Feeding behaviors in the before period were significantly higher than the after period in SQ pigs. It may have been coincidence in that SQ pigs may have eaten more in the before period and were possibly full in the after period, thus eating less. Additionally, pigs spent a similar amount of time feeding, but at different time points. These findings may also suggest that SQ pigs may have experienced some pain or discomfort, and therefore, a small period of inappetence due to the injection was observed. In 10 year old children, less redness, swelling, itching, and pain have been seen with IM injections compared to SQ injections [36
]. Regardless, injections and handling caused little to no alteration in behavior in the post period of the current study.
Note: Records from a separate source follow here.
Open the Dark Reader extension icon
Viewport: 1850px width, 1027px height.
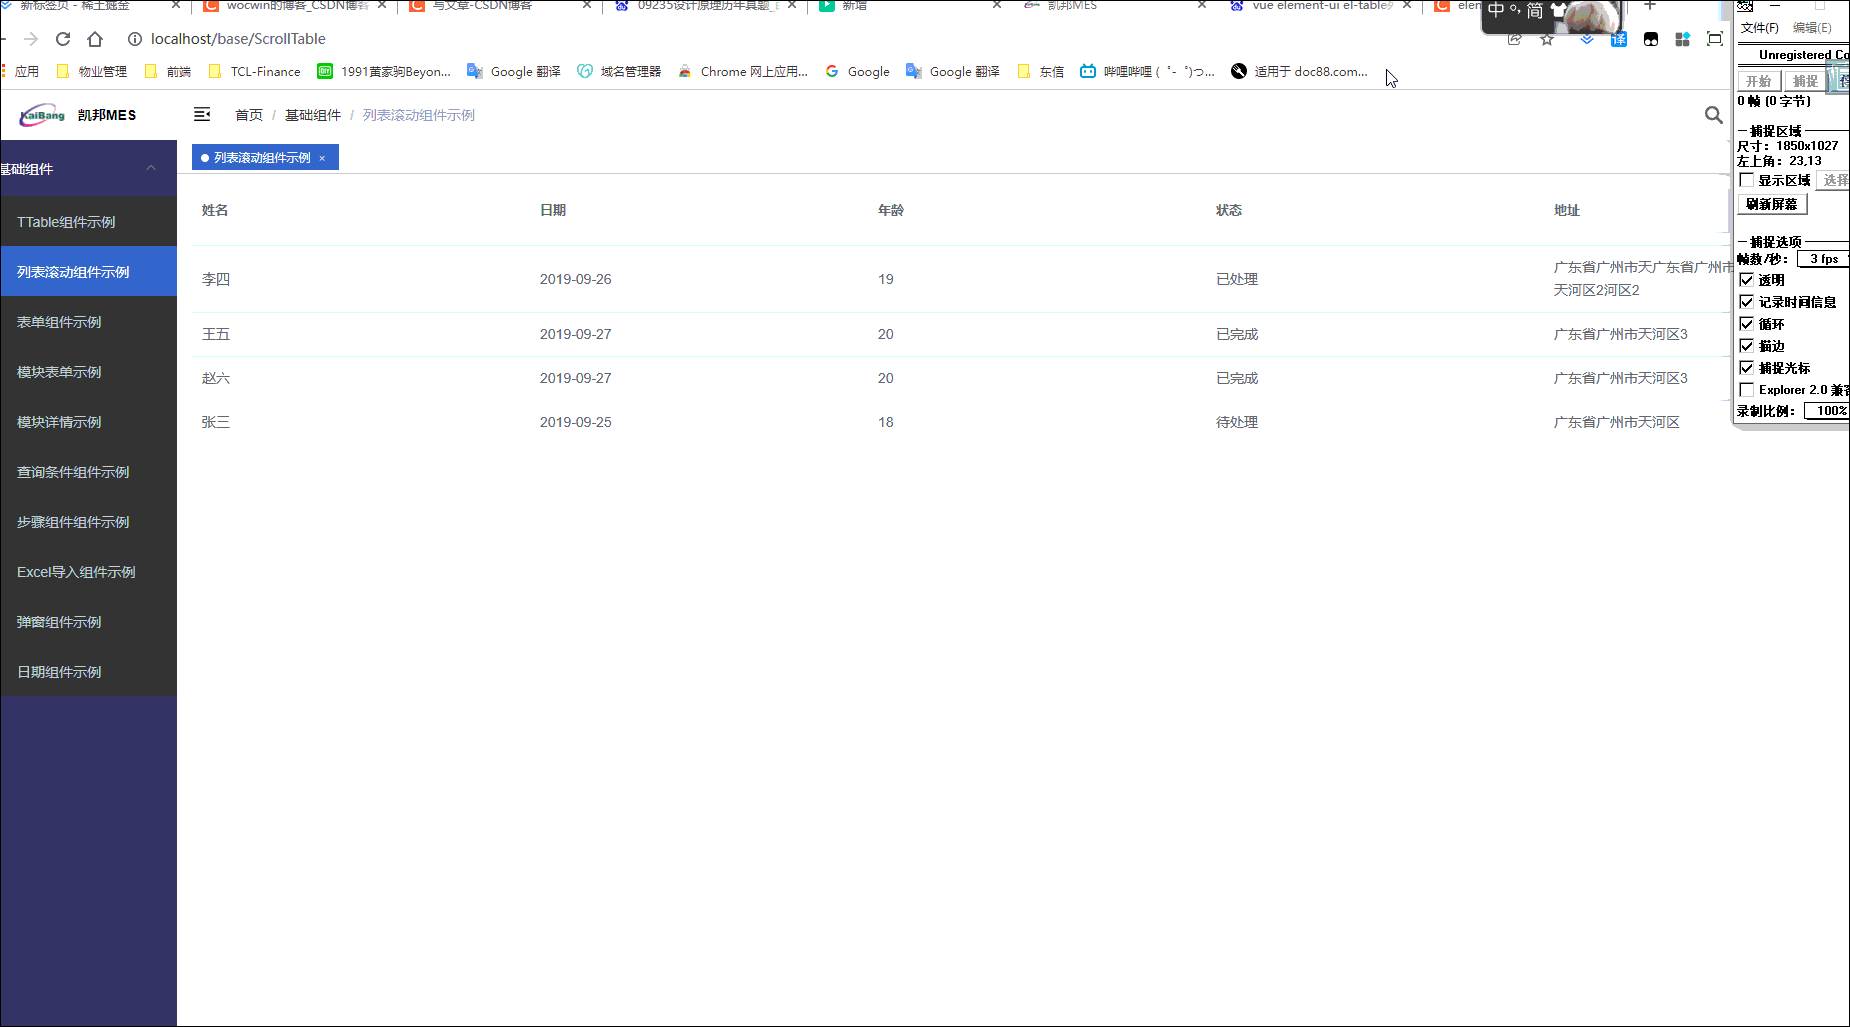[x=1651, y=39]
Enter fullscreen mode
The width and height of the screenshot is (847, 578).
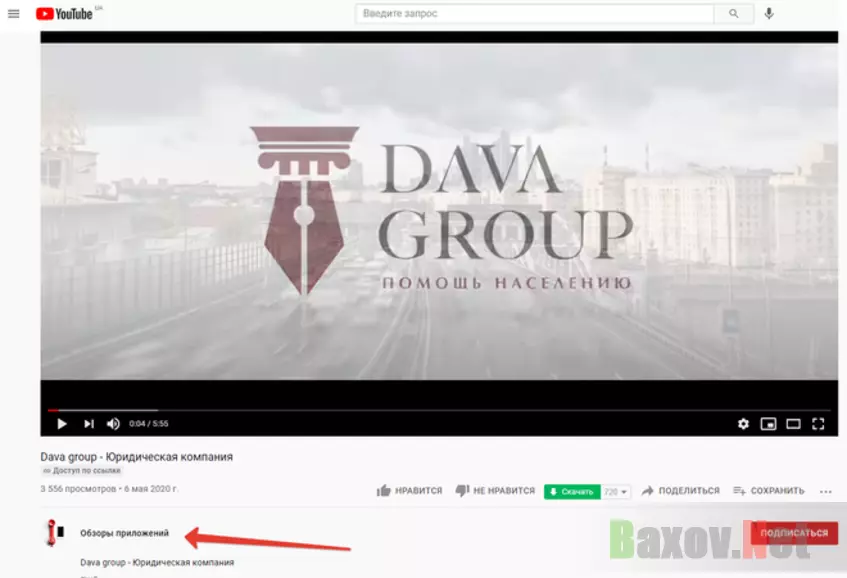coord(818,423)
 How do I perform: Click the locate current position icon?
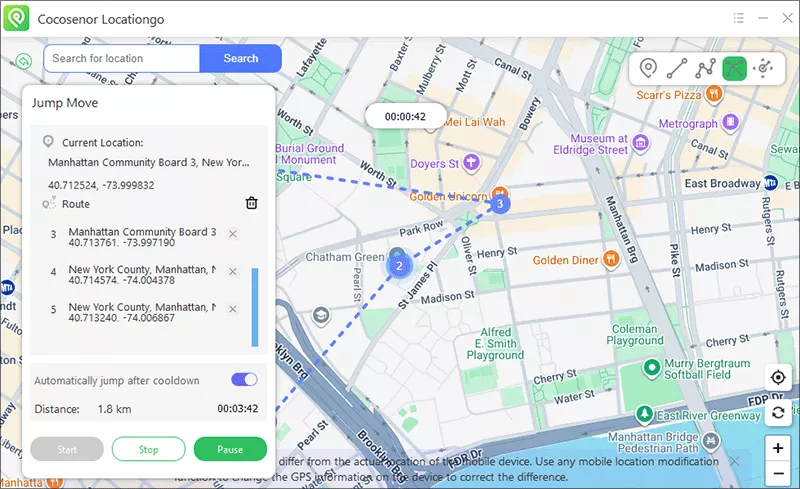click(x=778, y=377)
In humans, injections with a low pH solution can produce pain and hyperalgesia, mechanical hyperalgesia in in vivo rats, and increased firing of nociceptors in vitro using isolated nerve-skin preparations [37
]. For future studies, it may be beneficial to consider the pH of injections and possibly observe behavioral changes over longer periods of time after injections, as this study only observed behavior for 1 h post-treatment.